# PROBLEM DETAILS
All of the data is to be set down again without any alteration.

........

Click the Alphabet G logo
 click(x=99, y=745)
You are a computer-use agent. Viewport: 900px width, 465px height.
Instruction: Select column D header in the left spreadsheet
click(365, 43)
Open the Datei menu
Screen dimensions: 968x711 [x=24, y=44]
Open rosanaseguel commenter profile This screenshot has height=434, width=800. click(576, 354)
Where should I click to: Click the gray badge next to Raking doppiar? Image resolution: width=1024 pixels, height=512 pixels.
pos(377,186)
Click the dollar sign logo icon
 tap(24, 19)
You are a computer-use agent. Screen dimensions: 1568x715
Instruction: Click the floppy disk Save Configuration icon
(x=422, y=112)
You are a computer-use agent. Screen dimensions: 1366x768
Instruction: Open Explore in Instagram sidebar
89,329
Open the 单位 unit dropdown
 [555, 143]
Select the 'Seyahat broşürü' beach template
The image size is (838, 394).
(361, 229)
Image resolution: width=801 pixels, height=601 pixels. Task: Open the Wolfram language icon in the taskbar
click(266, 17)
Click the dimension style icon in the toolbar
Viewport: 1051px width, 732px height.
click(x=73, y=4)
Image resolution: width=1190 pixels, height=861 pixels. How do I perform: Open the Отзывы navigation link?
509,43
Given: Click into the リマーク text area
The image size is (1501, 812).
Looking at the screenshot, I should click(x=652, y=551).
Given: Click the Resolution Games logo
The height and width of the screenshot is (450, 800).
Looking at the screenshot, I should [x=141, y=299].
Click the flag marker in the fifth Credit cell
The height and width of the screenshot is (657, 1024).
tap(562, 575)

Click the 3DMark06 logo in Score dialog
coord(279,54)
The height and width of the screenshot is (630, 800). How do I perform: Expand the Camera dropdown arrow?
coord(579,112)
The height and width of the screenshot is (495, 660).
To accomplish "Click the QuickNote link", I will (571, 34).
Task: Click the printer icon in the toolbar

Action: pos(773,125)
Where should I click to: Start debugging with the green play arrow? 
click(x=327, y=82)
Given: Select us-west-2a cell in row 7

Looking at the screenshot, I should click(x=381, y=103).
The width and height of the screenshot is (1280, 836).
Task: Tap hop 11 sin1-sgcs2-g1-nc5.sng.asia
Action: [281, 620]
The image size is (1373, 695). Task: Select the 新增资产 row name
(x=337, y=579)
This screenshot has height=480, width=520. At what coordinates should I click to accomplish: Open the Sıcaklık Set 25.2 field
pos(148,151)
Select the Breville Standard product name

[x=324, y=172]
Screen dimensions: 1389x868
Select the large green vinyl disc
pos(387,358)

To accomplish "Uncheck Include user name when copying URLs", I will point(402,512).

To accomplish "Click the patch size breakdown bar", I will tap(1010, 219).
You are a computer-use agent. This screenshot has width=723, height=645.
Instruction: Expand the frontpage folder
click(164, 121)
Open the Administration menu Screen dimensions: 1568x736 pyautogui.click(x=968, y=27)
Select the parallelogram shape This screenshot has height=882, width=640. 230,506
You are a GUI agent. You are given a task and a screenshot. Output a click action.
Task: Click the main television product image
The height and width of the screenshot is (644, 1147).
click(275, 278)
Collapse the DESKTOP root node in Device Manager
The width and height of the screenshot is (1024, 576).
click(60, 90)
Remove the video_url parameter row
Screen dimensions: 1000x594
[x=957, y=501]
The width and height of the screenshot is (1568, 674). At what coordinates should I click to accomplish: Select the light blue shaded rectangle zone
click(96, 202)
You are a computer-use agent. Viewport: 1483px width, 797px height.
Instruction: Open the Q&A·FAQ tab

........

# ANSWER TO THIS PROBLEM
Click the Alphabet G logo
 click(x=99, y=745)
You are a computer-use agent. Viewport: 900px width, 465px height.
Instruction: Select column D header in the left spreadsheet
click(365, 43)
Open the Datei menu
Screen dimensions: 968x711 [x=24, y=44]
Open rosanaseguel commenter profile This screenshot has height=434, width=800. click(576, 354)
Where should I click to: Click the gray badge next to Raking doppiar? Image resolution: width=1024 pixels, height=512 pixels.
pos(377,186)
Click the dollar sign logo icon
 tap(24, 19)
You are a computer-use agent. Screen dimensions: 1568x715
Instruction: Click the floppy disk Save Configuration icon
(x=422, y=112)
You are a computer-use agent. Screen dimensions: 1366x768
Instruction: Open Explore in Instagram sidebar
89,329
Open the 单位 unit dropdown
 [555, 143]
Select the 'Seyahat broşürü' beach template
The image size is (838, 394).
(361, 229)
Image resolution: width=801 pixels, height=601 pixels. Task: Open the Wolfram language icon in the taskbar
click(266, 17)
Click the dimension style icon in the toolbar
Viewport: 1051px width, 732px height.
click(x=73, y=4)
Image resolution: width=1190 pixels, height=861 pixels. How do I perform: Open the Отзывы navigation link?
509,43
Given: Click into the リマーク text area
The image size is (1501, 812).
Looking at the screenshot, I should click(x=652, y=551).
Given: Click the Resolution Games logo
The height and width of the screenshot is (450, 800).
Looking at the screenshot, I should [x=141, y=299].
Click the flag marker in the fifth Credit cell
The height and width of the screenshot is (657, 1024).
tap(562, 575)

Click the 3DMark06 logo in Score dialog
coord(279,54)
The height and width of the screenshot is (630, 800). How do I perform: Expand the Camera dropdown arrow?
coord(579,112)
The height and width of the screenshot is (495, 660).
To accomplish "Click the QuickNote link", I will (571, 34).
Task: Click the printer icon in the toolbar

Action: pos(773,125)
Where should I click to: Start debugging with the green play arrow? 
click(x=327, y=82)
Given: Select us-west-2a cell in row 7

Looking at the screenshot, I should click(x=381, y=103).
The width and height of the screenshot is (1280, 836).
Task: Tap hop 11 sin1-sgcs2-g1-nc5.sng.asia
Action: [281, 620]
The image size is (1373, 695). Task: Select the 新增资产 row name
(x=337, y=579)
This screenshot has height=480, width=520. At what coordinates should I click to accomplish: Open the Sıcaklık Set 25.2 field
pos(148,151)
Select the Breville Standard product name

[x=324, y=172]
Screen dimensions: 1389x868
Select the large green vinyl disc
pos(387,358)

To accomplish "Uncheck Include user name when copying URLs", I will point(402,512).

To accomplish "Click the patch size breakdown bar", I will tap(1010, 219).
You are a computer-use agent. This screenshot has width=723, height=645.
Instruction: Expand the frontpage folder
click(164, 121)
Open the Administration menu Screen dimensions: 1568x736 pyautogui.click(x=968, y=27)
Select the parallelogram shape This screenshot has height=882, width=640. 230,506
You are a GUI agent. You are given a task and a screenshot. Output a click action.
Task: Click the main television product image
The height and width of the screenshot is (644, 1147).
click(275, 278)
Collapse the DESKTOP root node in Device Manager
The width and height of the screenshot is (1024, 576).
click(60, 90)
Remove the video_url parameter row
Screen dimensions: 1000x594
[x=957, y=501]
The width and height of the screenshot is (1568, 674). At what coordinates should I click to accomplish: Select the light blue shaded rectangle zone
click(96, 202)
You are a computer-use agent. Viewport: 1483px width, 797px height.
Instruction: Open the Q&A·FAQ tab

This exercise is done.